Is person centred care merely a humanitarian addition to good medical practice - considering the person’s personal needs and wishes on top of mending the body? Or is it a truly fundamental essential of good practice in the way that hygiene was in the 19th Century? Is there a compelling (rather than merely desirable) reason for being person-centred? This chapter defends the claim that the holistic person is primal to understanding human health and healthcare. Human beings are organisms, not mechanisms, and there are fundamental differences between the two. Organisms are essentially whole at all stages of their development, whereas machines are not whole until assembled from component parts.

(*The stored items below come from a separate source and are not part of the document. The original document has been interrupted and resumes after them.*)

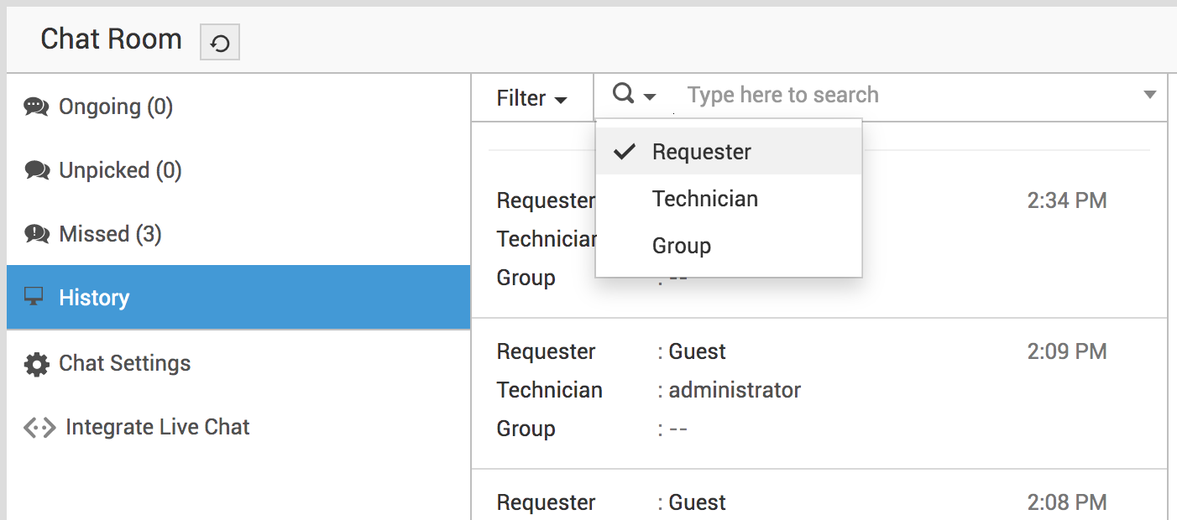Open the Filter dropdown
This screenshot has height=520, width=1177.
click(531, 98)
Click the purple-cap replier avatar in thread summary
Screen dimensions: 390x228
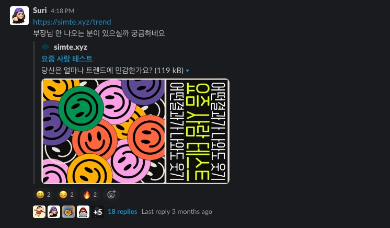(x=54, y=212)
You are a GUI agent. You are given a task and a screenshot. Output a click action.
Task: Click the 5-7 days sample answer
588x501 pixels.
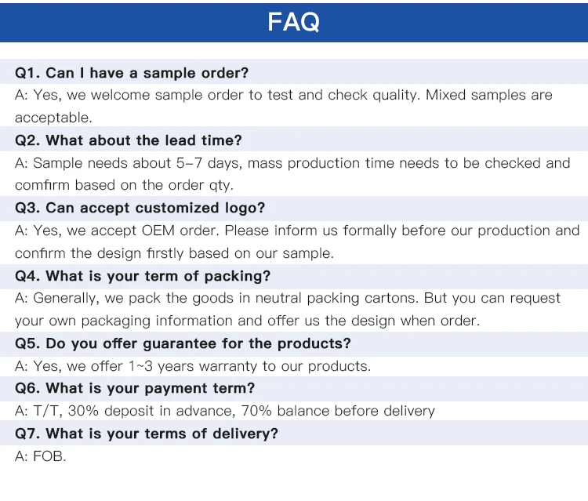292,163
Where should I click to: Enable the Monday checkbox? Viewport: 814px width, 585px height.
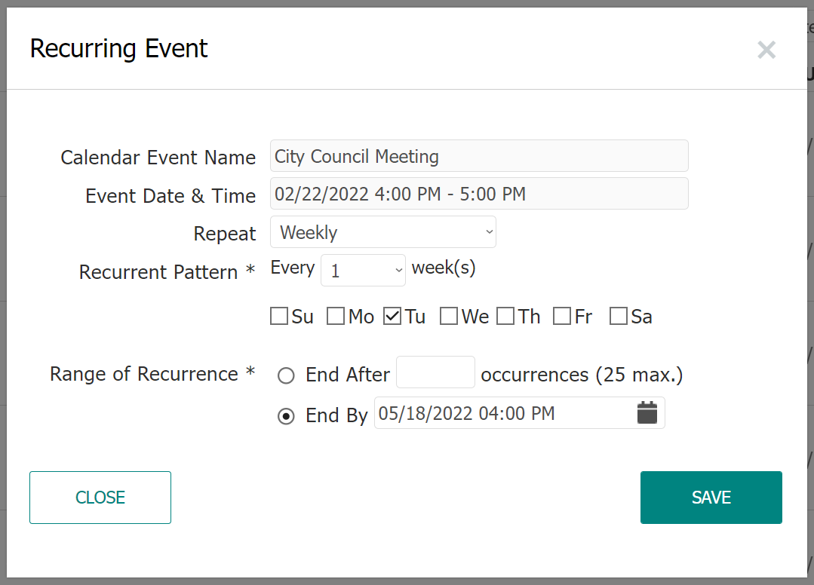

In addition, organisms are always in transition in response to the ever-changing environment. While these distinctions have been recognised since the ancients, medicine in the modern era has largely focused on body mechanisms for its theory and practice. Dramatic increases in knowledge and technological innovation have led to a focus on the body as a machine and a failure to consider the implications of the organism for human health. The chapter argues that, in contrast to current thinking, a person is not constituted by the capacity of their genes and molecular mechanisms, etc ., but by their unique set of experiences together with a narrative that interprets and gives meaning to them. The role of genes along with other body mechanisms is not so much to provide a blue-print for body growth and development, as a means of responding and adapting to environmental resources and challenges. It is the essence of those responses that forms the core of human experiences in all domains.